Aim of the task
Convert the entries starting at the line containing "August 2010 (178, 1482)" and ending at the line containing "May 2011 (176, 1386)" into a JSON list of strings, one string per line, leaving out blank lines.
>> Start Entries shown
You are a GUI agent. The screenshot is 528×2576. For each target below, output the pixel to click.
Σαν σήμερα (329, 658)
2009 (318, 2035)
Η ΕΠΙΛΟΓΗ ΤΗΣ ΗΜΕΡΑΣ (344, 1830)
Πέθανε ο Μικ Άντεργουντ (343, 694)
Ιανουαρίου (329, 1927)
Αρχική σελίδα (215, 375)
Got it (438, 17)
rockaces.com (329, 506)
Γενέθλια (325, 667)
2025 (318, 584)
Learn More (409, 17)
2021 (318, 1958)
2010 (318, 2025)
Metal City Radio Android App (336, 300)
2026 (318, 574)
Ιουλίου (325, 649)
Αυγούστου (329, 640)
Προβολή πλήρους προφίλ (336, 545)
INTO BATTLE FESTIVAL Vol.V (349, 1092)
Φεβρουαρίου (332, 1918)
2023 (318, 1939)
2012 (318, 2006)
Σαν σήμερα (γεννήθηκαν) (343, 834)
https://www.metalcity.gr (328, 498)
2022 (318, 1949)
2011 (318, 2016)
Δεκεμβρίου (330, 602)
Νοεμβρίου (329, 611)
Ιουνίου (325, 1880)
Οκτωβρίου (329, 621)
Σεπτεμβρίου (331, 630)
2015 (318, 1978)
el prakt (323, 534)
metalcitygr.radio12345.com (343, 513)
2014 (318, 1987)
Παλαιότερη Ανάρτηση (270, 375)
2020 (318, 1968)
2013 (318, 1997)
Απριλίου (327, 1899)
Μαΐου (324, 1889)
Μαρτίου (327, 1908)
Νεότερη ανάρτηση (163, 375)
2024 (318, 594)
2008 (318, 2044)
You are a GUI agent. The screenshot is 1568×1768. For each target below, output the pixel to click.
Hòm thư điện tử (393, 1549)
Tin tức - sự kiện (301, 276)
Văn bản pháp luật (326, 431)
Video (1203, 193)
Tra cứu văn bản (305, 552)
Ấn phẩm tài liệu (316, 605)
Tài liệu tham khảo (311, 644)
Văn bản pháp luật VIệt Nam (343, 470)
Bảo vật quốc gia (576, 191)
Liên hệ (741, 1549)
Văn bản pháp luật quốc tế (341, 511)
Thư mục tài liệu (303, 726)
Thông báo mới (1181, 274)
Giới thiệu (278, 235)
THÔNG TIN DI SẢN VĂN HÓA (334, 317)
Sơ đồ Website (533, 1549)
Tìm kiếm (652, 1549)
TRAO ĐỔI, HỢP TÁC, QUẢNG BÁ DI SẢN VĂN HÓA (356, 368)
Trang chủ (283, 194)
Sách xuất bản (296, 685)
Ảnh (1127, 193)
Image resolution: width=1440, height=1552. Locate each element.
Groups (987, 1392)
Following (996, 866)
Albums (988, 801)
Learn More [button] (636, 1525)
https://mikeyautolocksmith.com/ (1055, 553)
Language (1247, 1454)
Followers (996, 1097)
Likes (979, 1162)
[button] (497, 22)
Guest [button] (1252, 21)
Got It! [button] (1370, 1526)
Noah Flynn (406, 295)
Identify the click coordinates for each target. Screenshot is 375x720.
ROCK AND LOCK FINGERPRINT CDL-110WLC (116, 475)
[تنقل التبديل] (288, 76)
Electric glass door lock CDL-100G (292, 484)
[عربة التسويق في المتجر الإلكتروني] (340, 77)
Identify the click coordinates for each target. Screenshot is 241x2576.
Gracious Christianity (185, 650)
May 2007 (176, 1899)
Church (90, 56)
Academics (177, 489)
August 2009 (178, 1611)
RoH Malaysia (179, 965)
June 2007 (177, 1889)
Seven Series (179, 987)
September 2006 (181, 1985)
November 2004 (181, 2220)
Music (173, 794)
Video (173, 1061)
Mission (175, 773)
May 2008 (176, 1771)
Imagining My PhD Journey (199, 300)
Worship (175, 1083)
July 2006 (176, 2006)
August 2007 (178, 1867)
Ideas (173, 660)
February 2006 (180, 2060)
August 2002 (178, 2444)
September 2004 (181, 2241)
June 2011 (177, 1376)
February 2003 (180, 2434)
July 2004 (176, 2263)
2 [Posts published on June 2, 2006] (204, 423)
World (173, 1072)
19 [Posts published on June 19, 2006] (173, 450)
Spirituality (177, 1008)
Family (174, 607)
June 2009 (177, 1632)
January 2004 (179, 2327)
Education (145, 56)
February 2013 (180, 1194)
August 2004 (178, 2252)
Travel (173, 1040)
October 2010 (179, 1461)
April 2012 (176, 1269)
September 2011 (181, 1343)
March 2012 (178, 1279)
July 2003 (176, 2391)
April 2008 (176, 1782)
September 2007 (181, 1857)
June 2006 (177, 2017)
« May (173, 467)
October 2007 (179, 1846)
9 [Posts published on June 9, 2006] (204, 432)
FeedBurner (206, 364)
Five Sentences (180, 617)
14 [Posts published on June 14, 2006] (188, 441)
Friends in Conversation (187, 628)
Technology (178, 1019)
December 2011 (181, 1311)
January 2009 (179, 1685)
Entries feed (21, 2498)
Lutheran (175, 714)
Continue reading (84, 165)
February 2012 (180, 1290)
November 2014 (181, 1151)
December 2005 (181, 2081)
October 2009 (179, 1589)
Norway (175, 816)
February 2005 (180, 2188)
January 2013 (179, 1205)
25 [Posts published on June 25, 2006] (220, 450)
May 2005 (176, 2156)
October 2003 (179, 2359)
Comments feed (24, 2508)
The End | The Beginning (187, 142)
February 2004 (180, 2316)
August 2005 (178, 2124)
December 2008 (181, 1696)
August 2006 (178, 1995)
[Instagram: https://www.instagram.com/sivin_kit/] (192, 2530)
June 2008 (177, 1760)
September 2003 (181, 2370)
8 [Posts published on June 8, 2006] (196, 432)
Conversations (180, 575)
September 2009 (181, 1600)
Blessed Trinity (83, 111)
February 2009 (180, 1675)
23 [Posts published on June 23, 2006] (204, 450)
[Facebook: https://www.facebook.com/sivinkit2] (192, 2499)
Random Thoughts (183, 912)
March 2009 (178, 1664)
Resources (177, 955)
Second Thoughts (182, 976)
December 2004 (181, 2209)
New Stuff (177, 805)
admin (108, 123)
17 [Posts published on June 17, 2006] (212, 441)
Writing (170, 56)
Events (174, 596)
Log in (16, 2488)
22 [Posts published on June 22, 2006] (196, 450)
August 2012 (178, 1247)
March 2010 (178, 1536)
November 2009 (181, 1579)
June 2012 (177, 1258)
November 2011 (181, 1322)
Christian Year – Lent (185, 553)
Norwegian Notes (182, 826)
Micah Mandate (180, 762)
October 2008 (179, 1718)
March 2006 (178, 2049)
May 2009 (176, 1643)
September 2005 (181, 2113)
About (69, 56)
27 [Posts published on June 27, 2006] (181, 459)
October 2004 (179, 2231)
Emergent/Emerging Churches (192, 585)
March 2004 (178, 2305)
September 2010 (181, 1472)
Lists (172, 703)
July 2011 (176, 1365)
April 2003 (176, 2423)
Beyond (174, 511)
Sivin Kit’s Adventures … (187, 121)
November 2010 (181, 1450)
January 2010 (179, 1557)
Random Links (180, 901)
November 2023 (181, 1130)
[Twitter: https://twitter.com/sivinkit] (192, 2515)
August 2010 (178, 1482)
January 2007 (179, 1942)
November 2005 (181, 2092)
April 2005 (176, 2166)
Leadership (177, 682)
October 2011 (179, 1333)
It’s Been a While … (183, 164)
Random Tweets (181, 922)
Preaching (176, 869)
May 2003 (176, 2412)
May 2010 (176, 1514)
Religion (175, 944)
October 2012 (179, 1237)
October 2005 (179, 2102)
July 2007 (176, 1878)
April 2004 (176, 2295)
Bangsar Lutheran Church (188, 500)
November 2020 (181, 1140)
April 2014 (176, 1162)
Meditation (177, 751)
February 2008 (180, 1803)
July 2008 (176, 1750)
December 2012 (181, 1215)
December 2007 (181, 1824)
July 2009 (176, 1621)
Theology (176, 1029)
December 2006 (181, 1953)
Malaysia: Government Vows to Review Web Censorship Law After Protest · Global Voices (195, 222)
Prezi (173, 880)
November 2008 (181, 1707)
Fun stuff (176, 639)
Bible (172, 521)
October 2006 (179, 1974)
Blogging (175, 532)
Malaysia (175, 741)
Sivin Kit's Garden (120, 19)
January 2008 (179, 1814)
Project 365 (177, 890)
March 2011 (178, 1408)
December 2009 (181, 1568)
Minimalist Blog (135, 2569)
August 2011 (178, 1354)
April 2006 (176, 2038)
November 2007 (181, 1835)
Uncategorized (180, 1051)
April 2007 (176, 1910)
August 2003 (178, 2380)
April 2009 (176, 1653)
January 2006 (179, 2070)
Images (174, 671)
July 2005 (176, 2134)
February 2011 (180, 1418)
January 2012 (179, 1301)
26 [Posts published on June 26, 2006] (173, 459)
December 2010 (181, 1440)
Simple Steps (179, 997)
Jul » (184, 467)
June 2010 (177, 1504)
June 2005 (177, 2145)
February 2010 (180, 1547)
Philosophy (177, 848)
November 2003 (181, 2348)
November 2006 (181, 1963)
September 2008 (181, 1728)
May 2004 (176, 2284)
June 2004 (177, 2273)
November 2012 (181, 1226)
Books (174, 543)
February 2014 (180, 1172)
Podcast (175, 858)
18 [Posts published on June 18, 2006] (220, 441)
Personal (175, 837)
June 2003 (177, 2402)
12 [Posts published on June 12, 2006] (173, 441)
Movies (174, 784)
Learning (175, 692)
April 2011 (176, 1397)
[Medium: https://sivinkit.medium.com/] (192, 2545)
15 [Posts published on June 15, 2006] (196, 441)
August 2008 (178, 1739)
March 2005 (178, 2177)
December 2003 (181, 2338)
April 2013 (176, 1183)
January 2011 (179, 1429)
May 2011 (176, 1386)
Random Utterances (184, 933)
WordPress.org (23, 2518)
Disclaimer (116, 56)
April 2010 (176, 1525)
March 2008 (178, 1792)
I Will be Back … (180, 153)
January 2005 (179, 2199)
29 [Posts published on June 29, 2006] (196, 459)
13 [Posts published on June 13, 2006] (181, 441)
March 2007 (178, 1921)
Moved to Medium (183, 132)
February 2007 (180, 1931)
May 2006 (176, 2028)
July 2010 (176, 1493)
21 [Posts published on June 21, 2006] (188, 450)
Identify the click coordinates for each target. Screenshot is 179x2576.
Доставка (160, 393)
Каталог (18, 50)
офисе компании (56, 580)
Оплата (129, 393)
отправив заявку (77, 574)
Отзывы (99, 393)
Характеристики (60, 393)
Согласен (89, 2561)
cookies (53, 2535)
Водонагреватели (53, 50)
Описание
>> End Entries shown
The response
[
  "August 2010 (178, 1482)",
  "January 2007 (179, 1942)",
  "November 2005 (181, 2092)",
  "April 2005 (176, 2166)",
  "Leadership (177, 682)",
  "October 2011 (179, 1333)",
  "It’s Been a While … (183, 164)",
  "Random Tweets (181, 922)",
  "Preaching (176, 869)",
  "May 2003 (176, 2412)",
  "May 2010 (176, 1514)",
  "Religion (175, 944)",
  "October 2012 (179, 1237)",
  "October 2005 (179, 2102)",
  "July 2007 (176, 1878)",
  "April 2004 (176, 2295)",
  "Bangsar Lutheran Church (188, 500)",
  "November 2020 (181, 1140)",
  "April 2014 (176, 1162)",
  "Meditation (177, 751)",
  "February 2008 (180, 1803)",
  "July 2008 (176, 1750)",
  "December 2012 (181, 1215)",
  "December 2007 (181, 1824)",
  "July 2009 (176, 1621)",
  "Theology (176, 1029)",
  "December 2006 (181, 1953)",
  "Malaysia: Government Vows to Review Web Censorship Law After Protest · Global Voices (195, 222)",
  "Prezi (173, 880)",
  "November 2008 (181, 1707)",
  "Fun stuff (176, 639)",
  "Bible (172, 521)",
  "October 2006 (179, 1974)",
  "Blogging (175, 532)",
  "Malaysia (175, 741)",
  "Sivin Kit's Garden (120, 19)",
  "January 2008 (179, 1814)",
  "Project 365 (177, 890)",
  "March 2011 (178, 1408)",
  "December 2009 (181, 1568)",
  "Minimalist Blog (135, 2569)",
  "August 2011 (178, 1354)",
  "April 2006 (176, 2038)",
  "November 2007 (181, 1835)",
  "Uncategorized (180, 1051)",
  "April 2007 (176, 1910)",
  "August 2003 (178, 2380)",
  "April 2009 (176, 1653)",
  "January 2006 (179, 2070)",
  "Images (174, 671)",
  "July 2005 (176, 2134)",
  "February 2011 (180, 1418)",
  "January 2012 (179, 1301)",
  "26 [Posts published on June 26, 2006] (173, 459)",
  "December 2010 (181, 1440)",
  "Simple Steps (179, 997)",
  "Jul » (184, 467)",
  "June 2010 (177, 1504)",
  "June 2005 (177, 2145)",
  "February 2010 (180, 1547)",
  "Philosophy (177, 848)",
  "November 2003 (181, 2348)",
  "November 2006 (181, 1963)",
  "September 2008 (181, 1728)",
  "May 2004 (176, 2284)",
  "June 2004 (177, 2273)",
  "November 2012 (181, 1226)",
  "Books (174, 543)",
  "February 2014 (180, 1172)",
  "Podcast (175, 858)",
  "18 [Posts published on June 18, 2006] (220, 441)",
  "Personal (175, 837)",
  "June 2003 (177, 2402)",
  "12 [Posts published on June 12, 2006] (173, 441)",
  "Movies (174, 784)",
  "Learning (175, 692)",
  "April 2011 (176, 1397)",
  "[Medium: https://sivinkit.medium.com/] (192, 2545)",
  "15 [Posts published on June 15, 2006] (196, 441)",
  "August 2008 (178, 1739)",
  "March 2005 (178, 2177)",
  "December 2003 (181, 2338)",
  "April 2013 (176, 1183)",
  "January 2011 (179, 1429)",
  "May 2011 (176, 1386)"
]